## SELECTED PASSAGE
The author of No Regrets (1989) crosses Susan Isaacs with David Lodge in a murder mystery romp featuring a clutch of panicked midwestern academics, but 2-D characters and a woefully predictable plot make for a failed experiment in genre-splicing. Fran Meltzer never did like the sexy blond poet Tyler Markem, but since he was her best friend Julia's husband, and all three of them taught at Stimpson College in the Midwest, Fran put up with the arrogant fellow as best she could. Put up with him, that is, until the day Julia discovered that Tyler was committing adultery with bland-faced former student Lynette Macalvie, whom Tyler proclaims is the first of his many lovers who may actually wrest him from his wife. Twice-divorced Fran cheers as Julia ransacks Tyler's office, confronts his lover, and works herself up to ordering her husband out of the house. But the huzzahs stop when Tyler is found dead one morning in the college gym, the weights he was lifting having dropped on his throat. Local police detective Frank Rhodes, middle-aged and widowed, suspects murder; Fran, having slapped on some makeup for her debriefing at the station, offers to help figure out who did it. Surely sweet-natured Julia is no suspect—though Tyler tested her limits with his affair—and weepy Lynette claims she was out of town. But Tyler's alcoholic colleague, poet George Lawson, may have gone crazy with envy as Tyler's career overtook his, and Alice Blevins, potato-faced assistant to the college president, harbors a few secrets of her own. As Fran's altruistic investigation turns into a trite romantic two-step with Detective Rhodes, readers may be forgiven for skipping to the end, confirming the culprit's identity, and moving on to more challenging fare. Less clever, sexy, and surprising than it needs to be.

## SHORT EXERCISE
Please translate this sentence from the book review above into Spanish: "Surely sweet-natured Julia is no suspect—though Tyler tested her limits with his affair—and weepy Lynette claims she was out of town."

## DATA PROVIDED

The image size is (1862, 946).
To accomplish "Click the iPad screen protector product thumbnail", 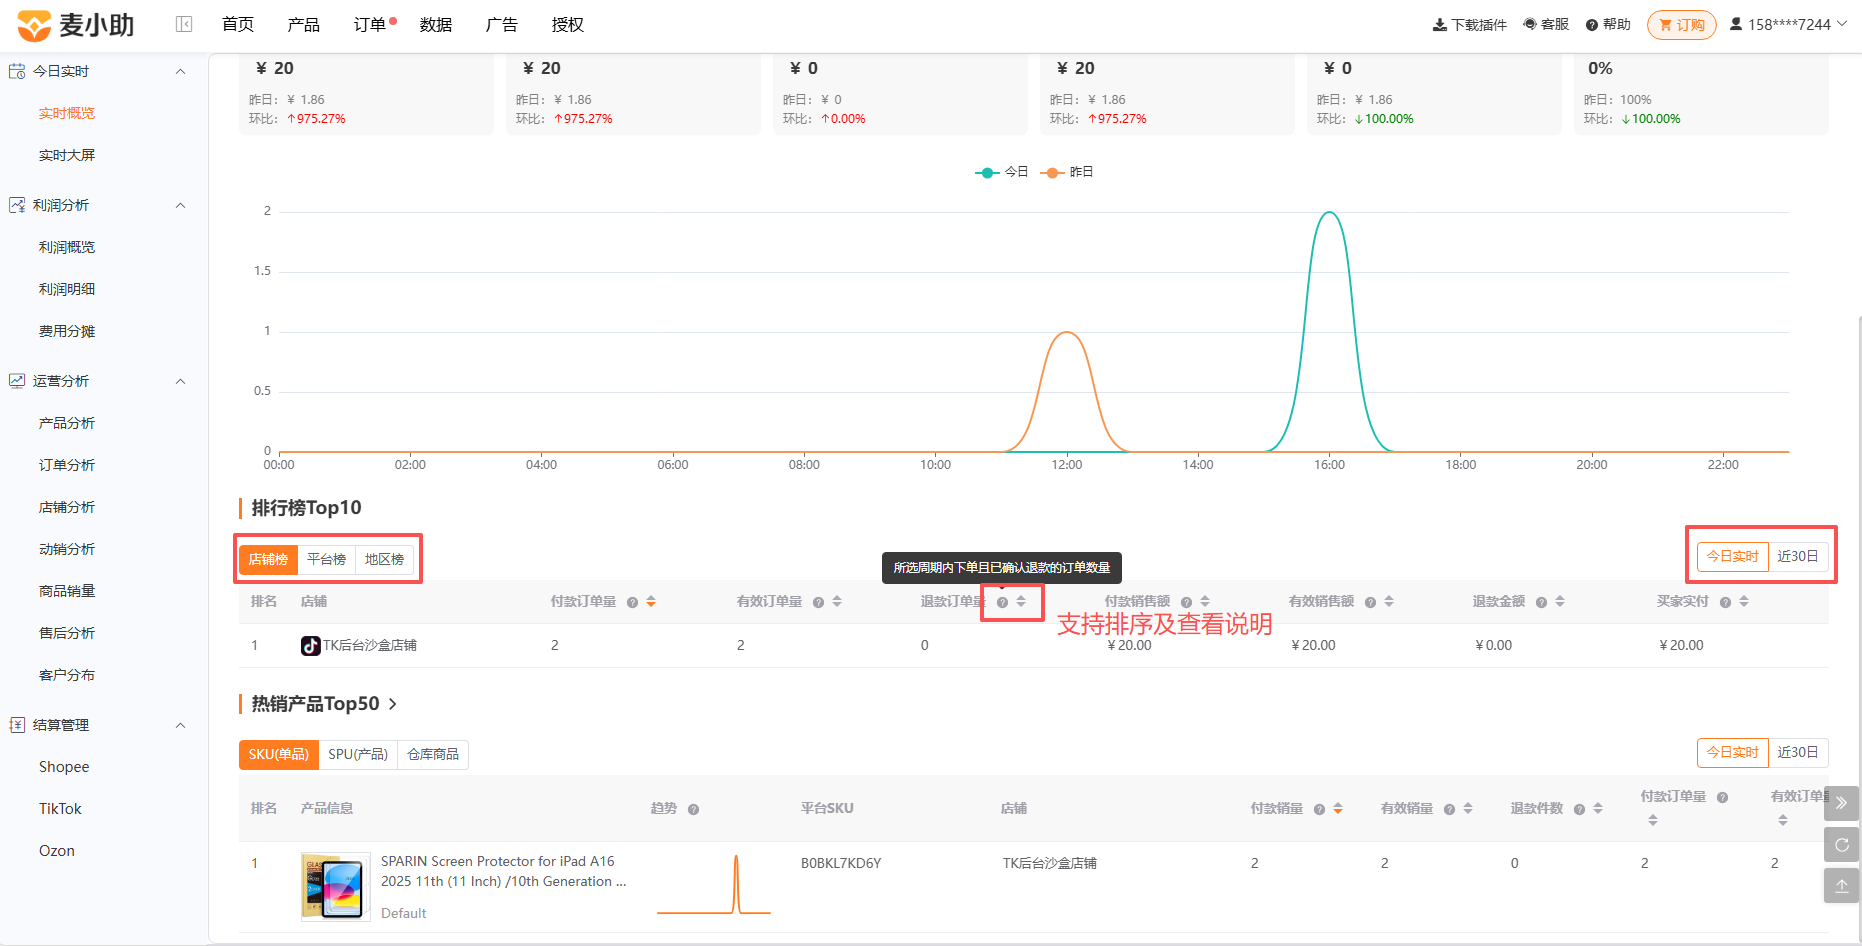I will 335,887.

## SOLUTION FOR THIS EXERCISE
Sin duda, la bondadosa Julia no es sospechosa —aunque Tyler puso a prueba sus límites con su aventura—, y la llorosa Lynette asegura que estaba fuera de la ciudad.